++++ Extracted text

46. The Commission tentatively concludes that if an activity rule
is used, the Milgrom-Wilson approach should be used. The Commission
seeks comment on this tentative conclusion. Under the Milgrom-Wilson
approach, the minimum activity level, measured as a fraction of the
self-declared maximum eligibility, will increase during the course of
the auction. During the first stage of the auction, a bidder is
required to be active on licenses encompassing at least 60 percent of
the activity units for which it is eligible. The penalty for falling
below that activity level is a reduction in eligibility. During the
first stage, if activity is below the required minimum level,
eligibility in the next round will be calculated by multiplying the
current round activity by five-thirds (5/3). In the second stage, a
bidder who wishes to maintain its current eligibility is required to be
active on 80 percent of the activity units for which it is eligible in
the current round. During the second stage, if activity is below the
required minimum level, eligibility in the next round will be
calculated by multiplying the current round activity by five-fourths
(5/4). In the third stage, a bidder who wishes to maintain its current
eligibility is required to be active on licenses encompassing 95
percent of the activity units for which it is eligible in the current
round. In the final stage, if activity in the current round is below
the required activity level, eligibility in the next round will be
calculated by multiplying the current round activity by twenty-
nineteenths (20/19).
47. Duration of Bidding Rounds. The Commission proposes to retain
the discretion to vary the duration of bidding rounds or the interval
at which bids are accepted (e.g., run two or more rounds per day rather
than one), in order to move the auction toward closure more quickly. If
this mechanism is used, the Commission would most likely shorten the
duration and/or intervals between bidding rounds where there are
relatively few licenses to be auctioned, where the value of the
licenses is relatively low, or in early rounds to speed the auction
process. Where license values are expected to be high or where large
numbers of licenses are being auctioned, the Commission proposes to
increase the duration and/or intervals between bidding rounds. The
Commission proposes to announce by Public Notice the duration and
intervals between bidding rounds. The Commission also proposes to
announce by Public Notice, before each auction, the stopping rule to be
used. The Commission seeks comment on these proposals.

++++++++
++++ Supplied data

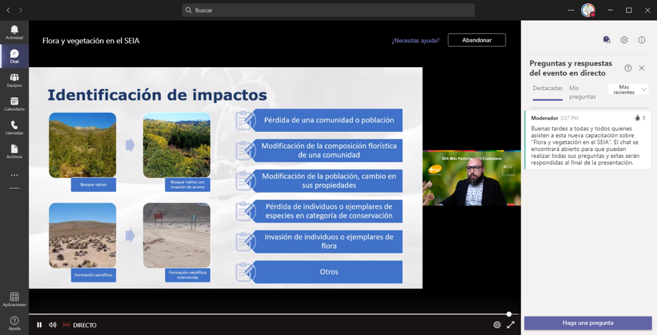Screen dimensions: 657x335
Task: Click the ¿Necesitas ayuda? link
Action: tap(415, 40)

++++++++

#### Task prompt
Please continue the passage on the Commission's proposed auction bidding rules, picking up right after its last sentence.

#### Answer to the task
48. Anti-Collusion Rules. In the Competitive Bidding Second Report
and Order, the Commission adopted a special rule designed to prevent
collusive conduct in the context of competitive bidding. The Commission
tentatively concludes that the anti-collusion rules should be applied
to the auctions for paging services. The Commission proposes to apply
Section 1.2105(c) of the rules, which prohibits bidders that have
applied for any of the same geographic license areas from communicating
with one another regarding the substance of their bids or bidding
strategies after short-form applications (FCC Form 175) have been
filed. Additionally, applicants may not discuss the substance of their
bids or bidding strategies with bidders, other than those identified on
the short-form application, that are bidding in the same geographic
license areas. The post-filing deadline prohibition on discussions
extends to providing indirect information that affects bids or bidding
strategy. Communications among bidders concerning matters unrelated to
the license auction would be permitted. Even when an applicant has
withdrawn its application after the short-form filing deadline, the
applicant may not enter into a bidding agreement with another applicant
bidding on the geographic license areas from which the first applicant
withdrew. In addition, once the short-form application has been filed,
a party with an attributable interest in one bidder may not acquire a
controlling interest in another bidder bidding for licenses in any of
the same geographic license areas. Additionally, the Commission
proposes to amend Section 22.129 of the rules to prohibit settlements
between applicants after the short-form deadline has passed. The
Commission also proposes to require winning bidders to submit with
their long-form application a detailed explanation of the terms,
conditions, and parties involved in any auction-related consortium,
joint venture, partnership, or other agreement entered into prior to
the close of bidding.
49. There are three exceptions to the rule prohibiting discussions
with other applicants after the filing of the short-form application.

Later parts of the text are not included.